>>>
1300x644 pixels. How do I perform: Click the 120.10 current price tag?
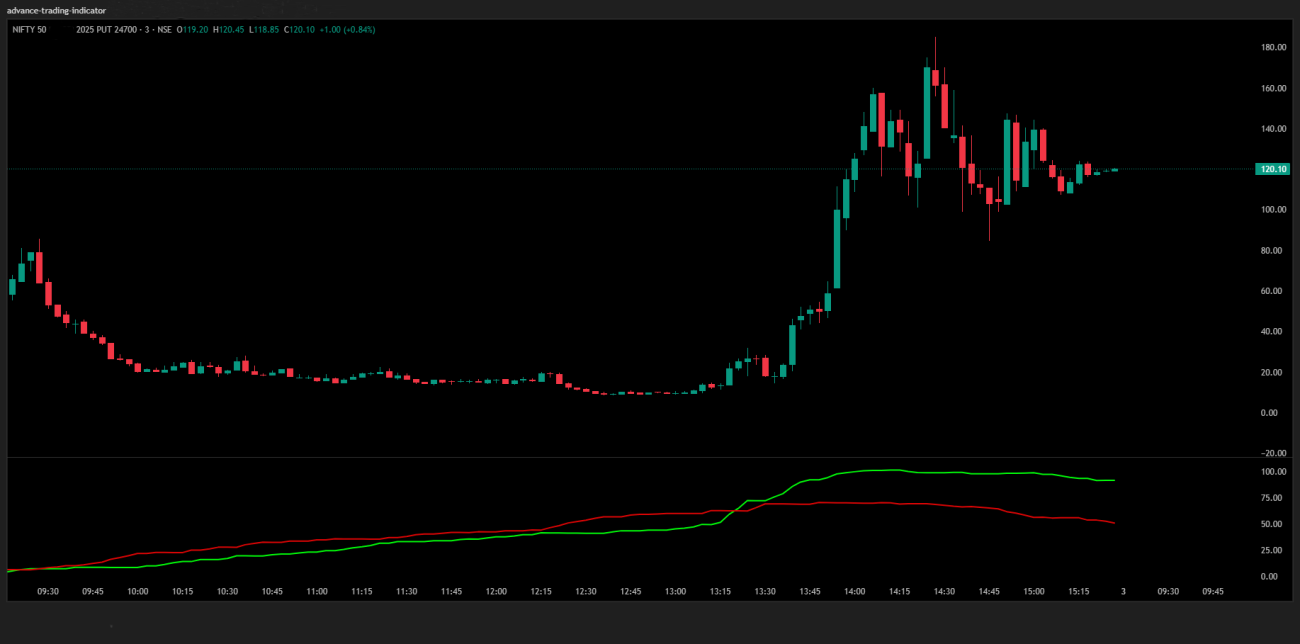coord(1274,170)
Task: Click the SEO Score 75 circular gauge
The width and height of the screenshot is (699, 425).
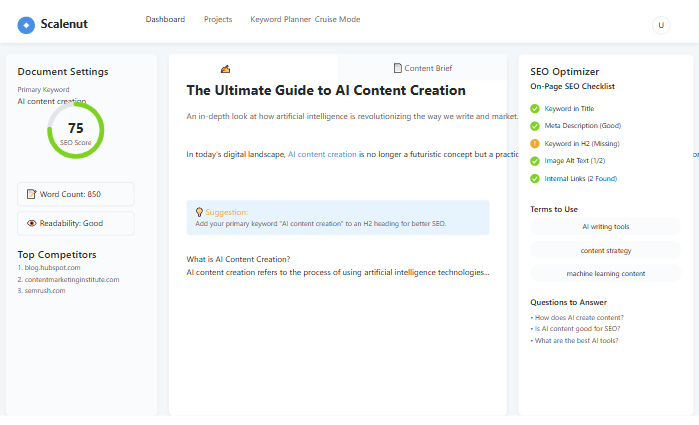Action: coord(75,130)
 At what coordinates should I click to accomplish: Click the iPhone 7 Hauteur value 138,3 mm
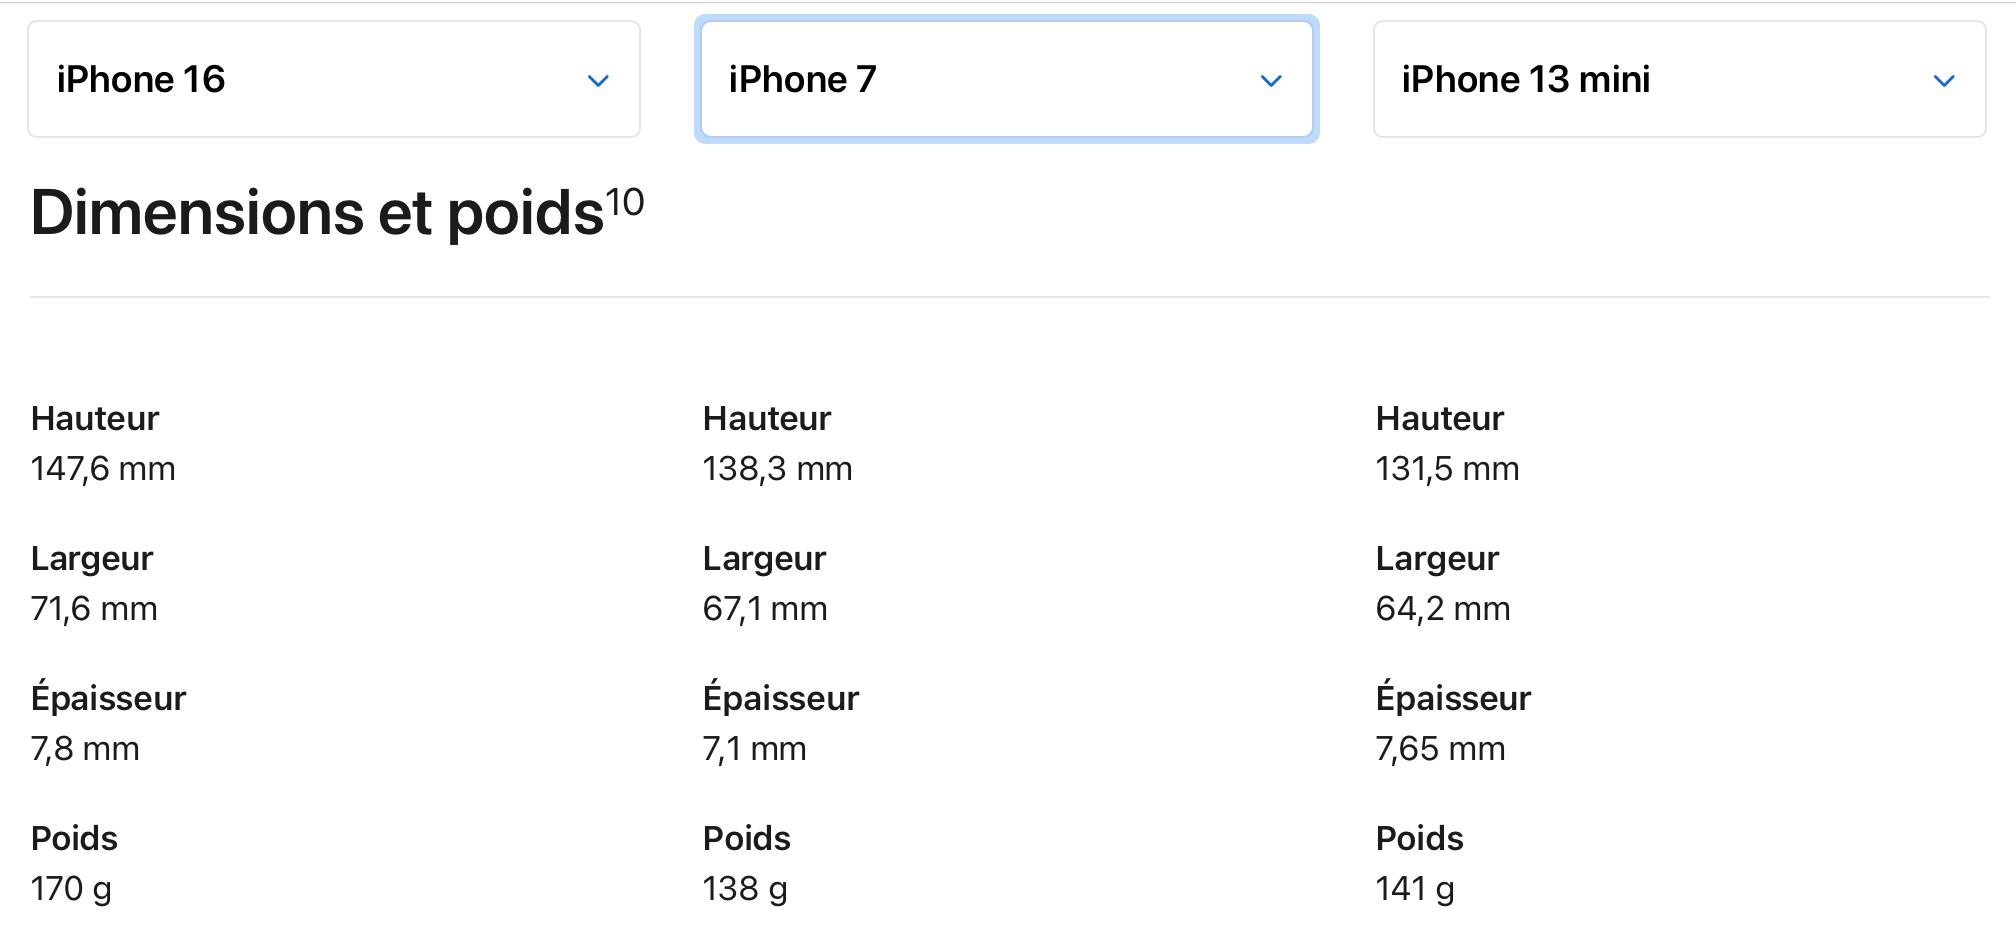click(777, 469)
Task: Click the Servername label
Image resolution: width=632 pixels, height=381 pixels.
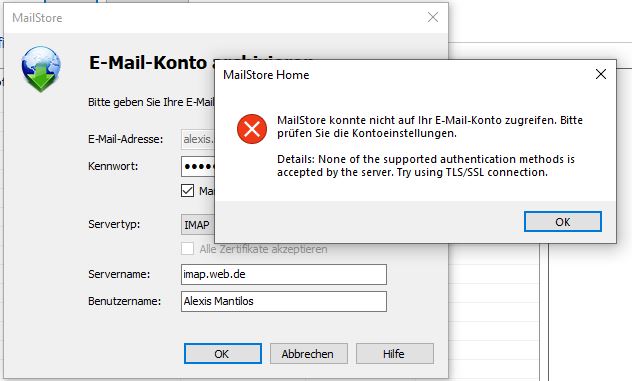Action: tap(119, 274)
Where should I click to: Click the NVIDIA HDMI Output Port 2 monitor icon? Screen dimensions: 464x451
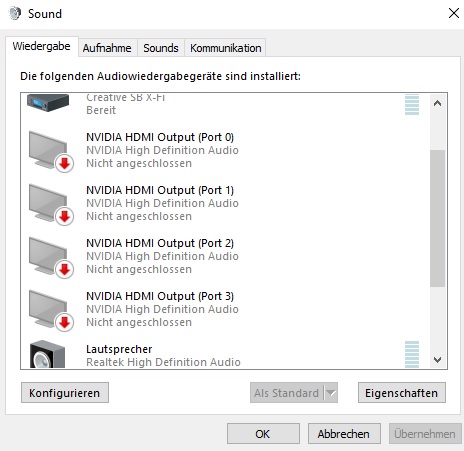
<<<
◆ Task to carry out
Reproduce the material above in full and without alteration, but skip all pictures.

◆ Task output
1300x644 pixels. How do I perform: Click the 120.10 current price tag?
coord(1274,170)
Task: Click the SEO Score 75 circular gauge
The width and height of the screenshot is (699, 425).
Action: coord(75,130)
 At what coordinates should I click to accomplish: Click the iPhone 7 Hauteur value 138,3 mm
click(777, 469)
Task: Click the Servername label
Image resolution: width=632 pixels, height=381 pixels.
Action: tap(119, 274)
Where should I click to: Click the NVIDIA HDMI Output Port 2 monitor icon? Screen dimensions: 464x451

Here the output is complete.